Top of The data

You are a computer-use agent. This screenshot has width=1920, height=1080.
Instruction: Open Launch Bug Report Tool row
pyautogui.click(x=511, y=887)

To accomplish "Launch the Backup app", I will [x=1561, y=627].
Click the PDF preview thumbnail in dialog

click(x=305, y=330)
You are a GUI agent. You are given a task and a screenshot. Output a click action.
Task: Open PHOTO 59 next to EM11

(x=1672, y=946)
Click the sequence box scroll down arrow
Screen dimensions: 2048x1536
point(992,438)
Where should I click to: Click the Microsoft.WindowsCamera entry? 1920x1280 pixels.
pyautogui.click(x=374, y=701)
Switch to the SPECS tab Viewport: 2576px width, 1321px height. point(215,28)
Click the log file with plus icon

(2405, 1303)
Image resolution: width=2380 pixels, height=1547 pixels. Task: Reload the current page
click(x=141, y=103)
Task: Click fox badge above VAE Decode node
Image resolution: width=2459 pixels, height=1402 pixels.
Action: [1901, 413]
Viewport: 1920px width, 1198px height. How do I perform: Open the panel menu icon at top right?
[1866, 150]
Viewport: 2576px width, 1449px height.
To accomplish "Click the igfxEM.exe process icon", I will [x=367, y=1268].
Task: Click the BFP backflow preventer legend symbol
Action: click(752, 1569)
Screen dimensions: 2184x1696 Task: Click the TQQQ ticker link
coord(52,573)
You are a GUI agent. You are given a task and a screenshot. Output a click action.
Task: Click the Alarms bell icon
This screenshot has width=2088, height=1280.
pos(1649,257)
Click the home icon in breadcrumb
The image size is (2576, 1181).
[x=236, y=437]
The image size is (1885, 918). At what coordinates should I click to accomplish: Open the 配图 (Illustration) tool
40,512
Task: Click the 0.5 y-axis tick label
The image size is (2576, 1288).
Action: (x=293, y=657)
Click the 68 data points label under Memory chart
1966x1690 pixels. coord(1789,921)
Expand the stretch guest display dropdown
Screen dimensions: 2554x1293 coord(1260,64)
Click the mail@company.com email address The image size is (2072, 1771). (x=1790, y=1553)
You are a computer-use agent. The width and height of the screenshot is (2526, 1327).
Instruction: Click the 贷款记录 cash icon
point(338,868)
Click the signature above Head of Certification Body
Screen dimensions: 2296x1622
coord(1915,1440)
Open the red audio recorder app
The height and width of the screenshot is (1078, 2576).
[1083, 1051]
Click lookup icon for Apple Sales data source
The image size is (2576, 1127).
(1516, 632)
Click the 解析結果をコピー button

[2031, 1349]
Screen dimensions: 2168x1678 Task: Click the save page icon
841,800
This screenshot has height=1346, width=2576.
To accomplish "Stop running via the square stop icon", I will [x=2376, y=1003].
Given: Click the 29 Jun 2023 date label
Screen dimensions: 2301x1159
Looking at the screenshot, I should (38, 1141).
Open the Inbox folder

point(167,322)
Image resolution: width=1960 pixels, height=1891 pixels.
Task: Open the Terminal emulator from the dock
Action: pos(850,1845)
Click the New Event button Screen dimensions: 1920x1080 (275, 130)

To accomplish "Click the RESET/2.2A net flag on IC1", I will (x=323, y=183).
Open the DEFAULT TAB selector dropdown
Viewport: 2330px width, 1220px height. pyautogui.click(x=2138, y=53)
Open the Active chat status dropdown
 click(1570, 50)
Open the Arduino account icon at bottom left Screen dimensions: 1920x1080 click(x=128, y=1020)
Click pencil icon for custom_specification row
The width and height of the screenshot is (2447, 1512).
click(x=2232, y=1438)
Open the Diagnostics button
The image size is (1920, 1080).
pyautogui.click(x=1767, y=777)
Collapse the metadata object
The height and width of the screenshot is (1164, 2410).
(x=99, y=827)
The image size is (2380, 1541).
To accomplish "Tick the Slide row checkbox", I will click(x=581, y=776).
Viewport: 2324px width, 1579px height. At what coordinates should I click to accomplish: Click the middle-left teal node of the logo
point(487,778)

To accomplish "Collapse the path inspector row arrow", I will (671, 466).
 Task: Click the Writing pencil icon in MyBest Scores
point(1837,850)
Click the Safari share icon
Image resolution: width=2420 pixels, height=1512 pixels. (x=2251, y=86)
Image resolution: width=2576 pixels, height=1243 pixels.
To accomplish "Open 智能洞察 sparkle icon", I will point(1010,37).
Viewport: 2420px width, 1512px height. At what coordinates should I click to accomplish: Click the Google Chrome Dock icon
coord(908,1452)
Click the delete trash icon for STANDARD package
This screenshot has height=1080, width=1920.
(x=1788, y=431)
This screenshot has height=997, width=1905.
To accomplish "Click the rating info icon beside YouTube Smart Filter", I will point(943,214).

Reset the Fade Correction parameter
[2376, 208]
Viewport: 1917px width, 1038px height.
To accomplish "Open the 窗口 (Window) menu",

Bottom of The data

Your answer should be the lines from the one containing "This screenshot has height=997, width=1905." to the end of the entries above, restated exactly and alone.

▶ _Task response_
This screenshot has height=997, width=1905.
To accomplish "Click the rating info icon beside YouTube Smart Filter", I will point(943,214).

Reset the Fade Correction parameter
[2376, 208]
Viewport: 1917px width, 1038px height.
To accomplish "Open the 窗口 (Window) menu",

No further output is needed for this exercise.